Figs. 2a and 2b illustrate exemplary embodiments of the invention as implemented in an automotive infotainment system. In some embodiments, a module 102 is implemented in various other playback systems/devices (e.g., televisions, computers, tablets, smart phones, home audio systems, streaming devices, portable audio systems, and the like), which likewise include both hardware and software and involve adaptive streaming of media content. In some embodiments, the invention is implemented as part of a software development kit (SDK) integrated used by a playback system.

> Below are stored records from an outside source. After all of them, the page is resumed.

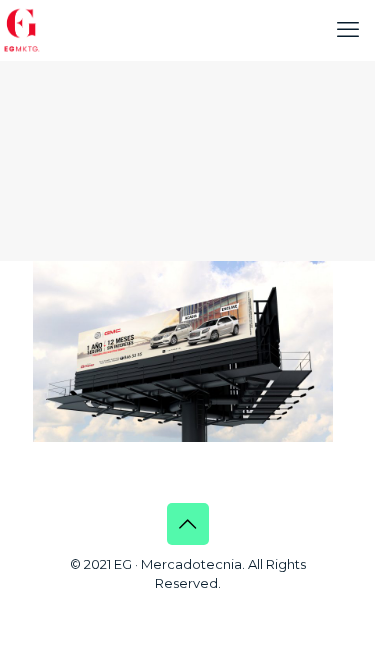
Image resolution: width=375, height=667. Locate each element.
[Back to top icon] (188, 524)
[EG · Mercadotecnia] (22, 30)
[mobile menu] (348, 30)
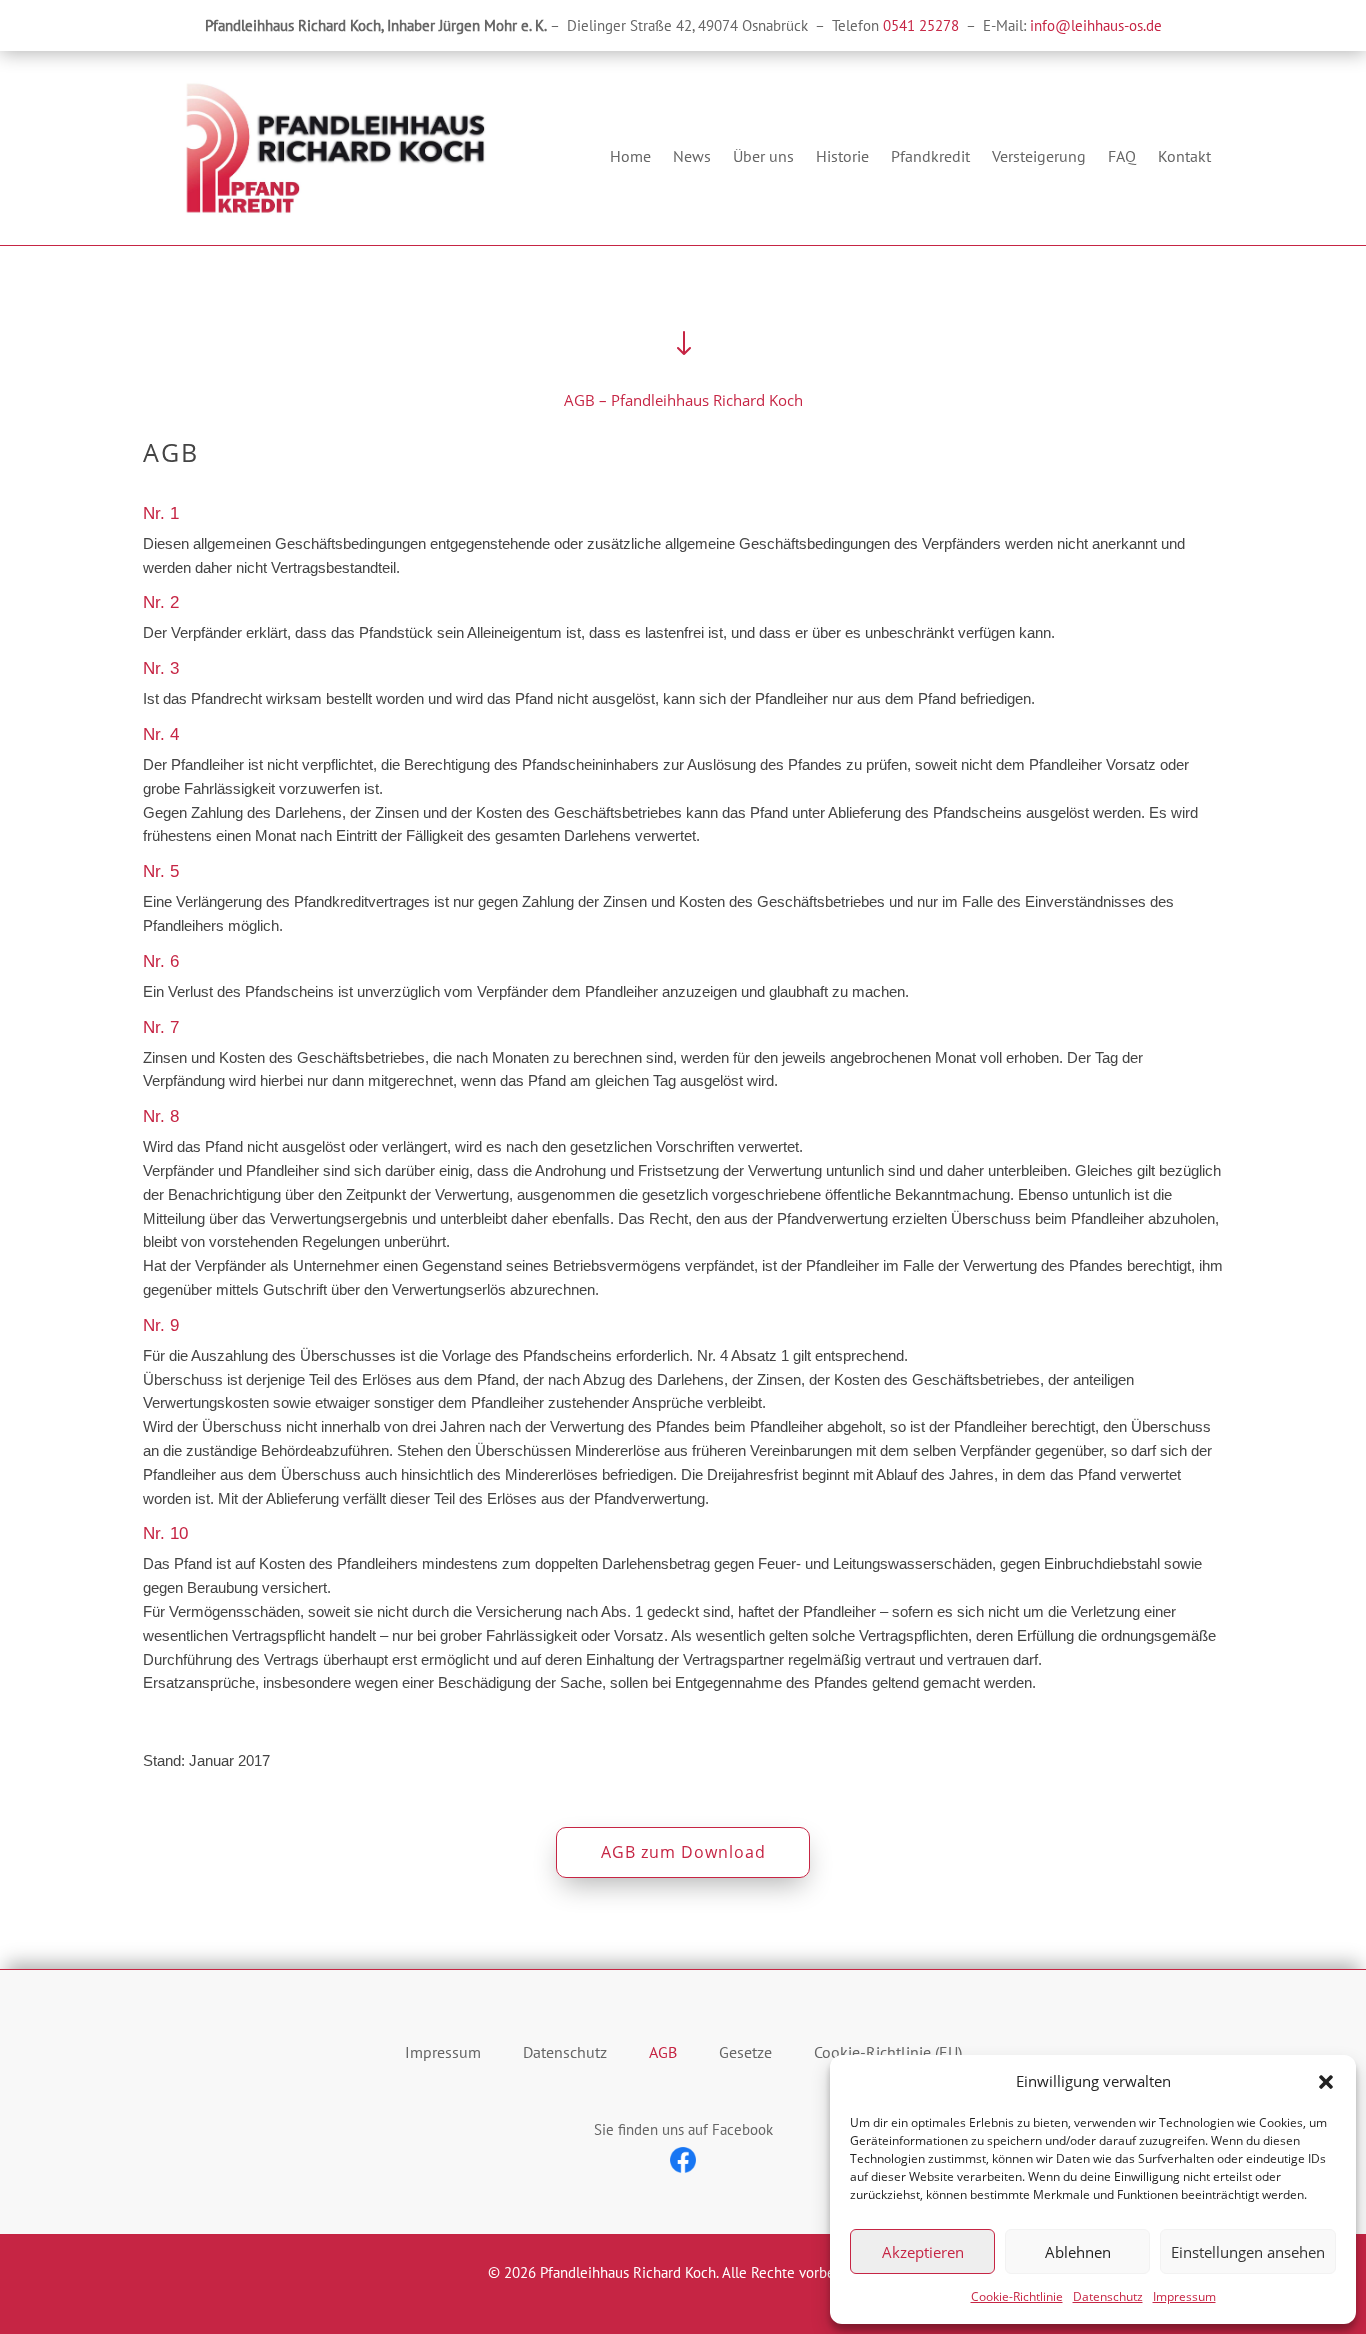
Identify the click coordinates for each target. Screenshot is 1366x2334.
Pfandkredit (930, 157)
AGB (663, 2052)
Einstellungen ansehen (1248, 2252)
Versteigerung (1039, 157)
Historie (842, 157)
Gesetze (745, 2052)
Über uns (763, 157)
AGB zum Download (683, 1852)
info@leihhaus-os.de (1096, 25)
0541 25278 (921, 25)
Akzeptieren (923, 2252)
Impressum (1184, 2296)
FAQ (1122, 157)
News (692, 157)
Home (630, 157)
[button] (1326, 2082)
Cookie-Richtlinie (1017, 2296)
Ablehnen (1078, 2252)
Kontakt (1184, 157)
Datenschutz (1108, 2296)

In Fig. 2a, a device (e.g., a system implementing aspects of the invention) includes a head unit device 220 (e.g., media source device, media playback device, media streaming device, A/V receiver, navigation system, radio, etc.) and an amplifier device 230, each including various hardware and software components. The head unit 220 includes various components such as several communication interfaces 222 for receiving and/or transmitting data (e.g., USB, Wifi, LTE), one or more processors 224 (e.g., ARM, DSP, etc.), and memory (not pictured) storing an operating system 226 and applications 228 (e.g., streaming applications such as Tidal or Amazon Music, media player applications, etc.), and other modules (e.g., module 102 or other modules 203, e.g. a mixer) for implementing aspects of the present disclosure.

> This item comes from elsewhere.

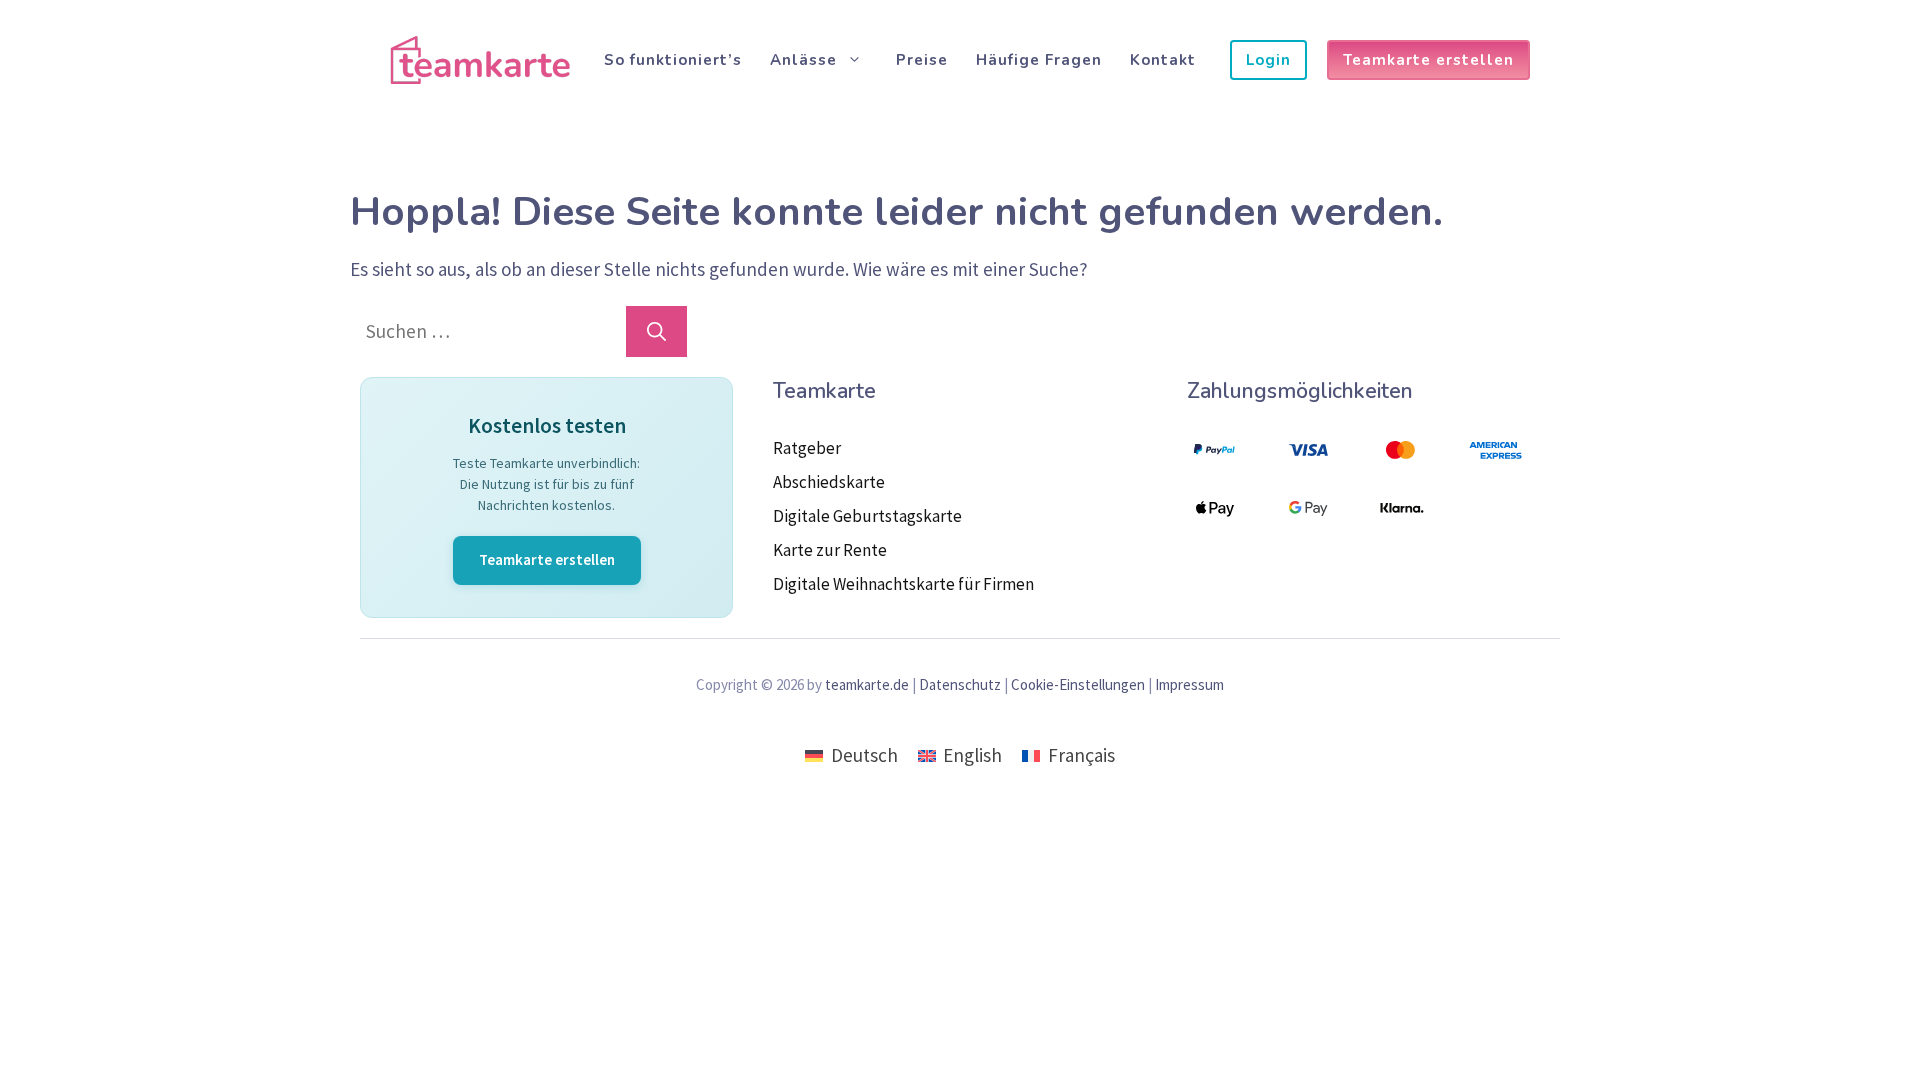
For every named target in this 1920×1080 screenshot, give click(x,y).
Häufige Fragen (1039, 60)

As illustrated in Fig. 2a, the amplifier device 230 is coupled to the head unit device 220 via one or more media bus interfaces 232 (e.g., Automotive Audio Bus - A2B, Audio Video Bridging - AVB, Media Oriented Systems Transport - MOST, Controller Area Network - CAN, etc.) for receiving and/or transmitting data between components (e.g., PCM audio data between the head unit device 220 and one or more amplifier devices 230). The amplifier device 230 includes a signal processor (DSP) 234 for processing audio (e.g., mapping audio to appropriate speaker configurations, equalization, level-matching, compensating for aspects of the reproduction environment (cabin acoustics, ambient noise), etc.). The amplifier device 230 may also include hardware and software for generating signals for driving a plurality of speakers 236 from processed audio (e.g., audio generated by the DSP 234 based on the received PCM audio from the head unit device 220).

Fig. 2b illustrates an alternative implementation of module 102.

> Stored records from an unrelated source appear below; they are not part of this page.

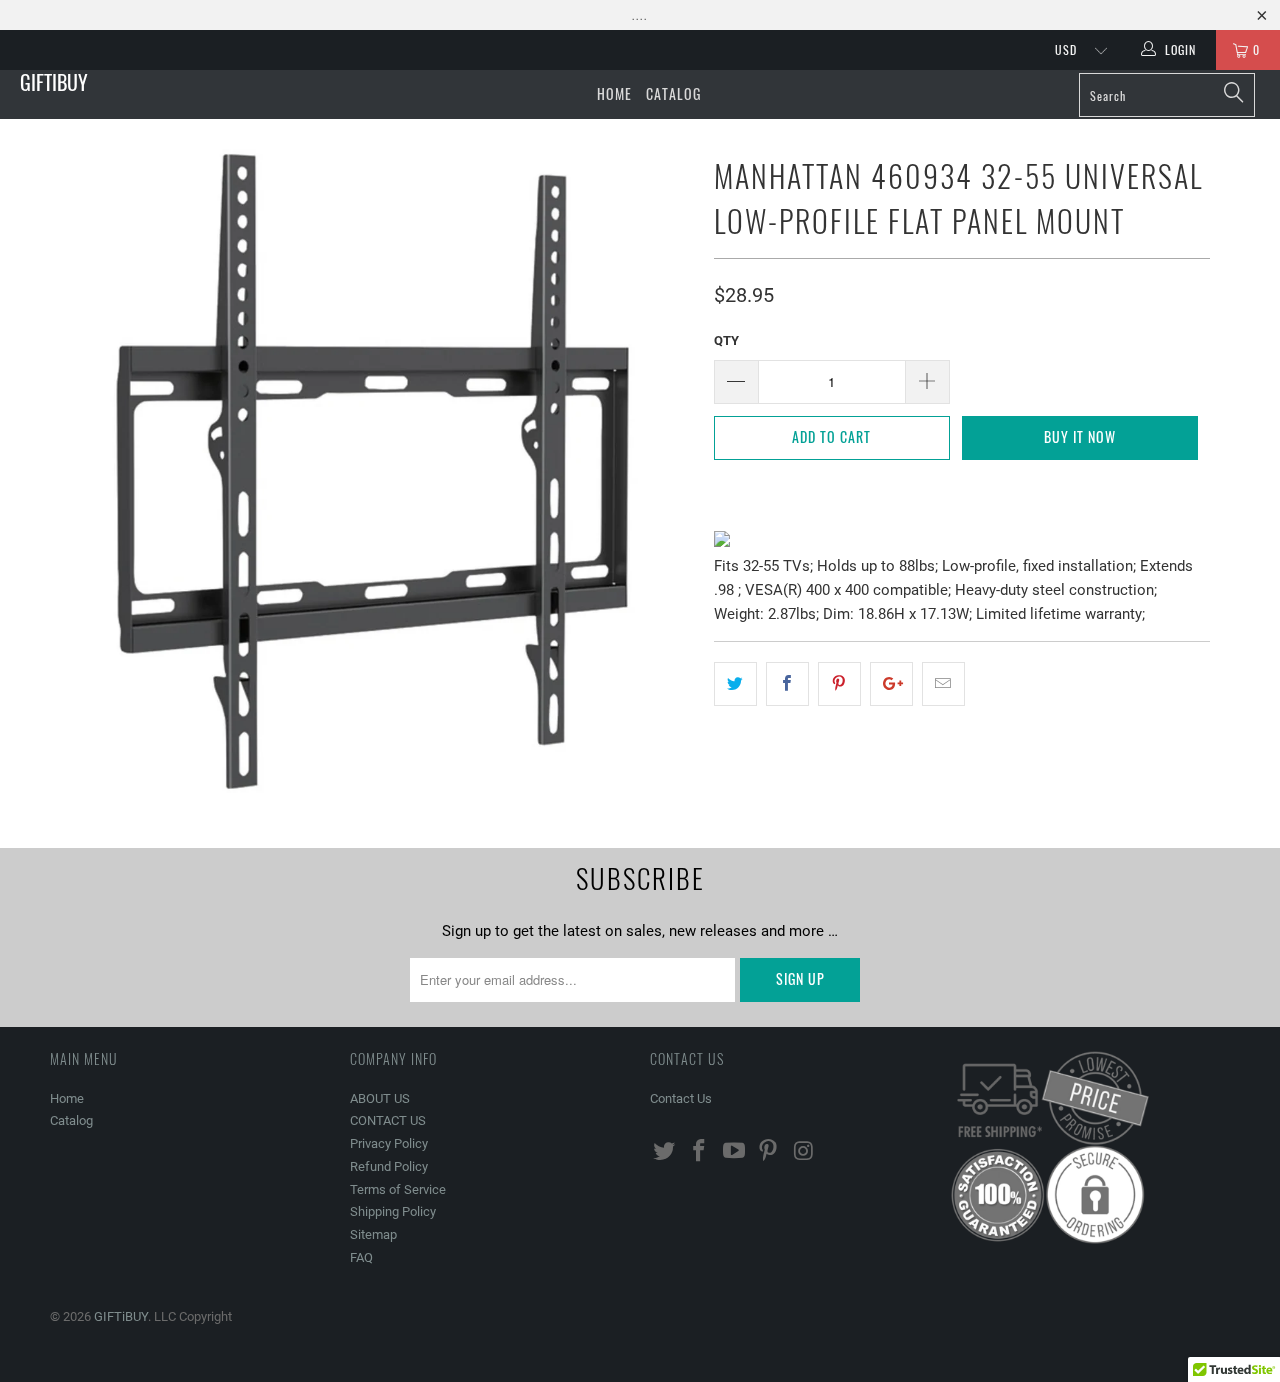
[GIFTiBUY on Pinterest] (769, 1152)
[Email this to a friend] (943, 684)
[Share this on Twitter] (735, 684)
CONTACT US (388, 1120)
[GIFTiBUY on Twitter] (665, 1152)
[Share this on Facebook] (787, 684)
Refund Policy (389, 1166)
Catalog (673, 93)
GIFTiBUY (54, 82)
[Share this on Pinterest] (839, 684)
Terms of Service (398, 1189)
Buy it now (1080, 436)
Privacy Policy (389, 1143)
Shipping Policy (393, 1211)
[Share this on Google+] (891, 684)
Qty (726, 340)
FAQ (361, 1257)
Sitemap (373, 1234)
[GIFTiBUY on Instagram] (804, 1152)
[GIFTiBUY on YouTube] (734, 1152)
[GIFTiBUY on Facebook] (700, 1152)
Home (614, 93)
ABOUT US (380, 1098)
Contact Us (681, 1098)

As illustrated in Fig. 2b, module 102 is located within amplifier device 230 rather than in head unit device 220 as shown in Fig. 2a.

Suppression of switching artifacts

Artifacts occurring at the switch points between object-based (Atmos) and channel -based decoding/playback are mitigated by modifying both the audio data as well as object audio metadata (OAMD metadata).

The timing diagram 300 (Fig. 3) illustrates how the audio content is divided into frames at different stages of the decoder.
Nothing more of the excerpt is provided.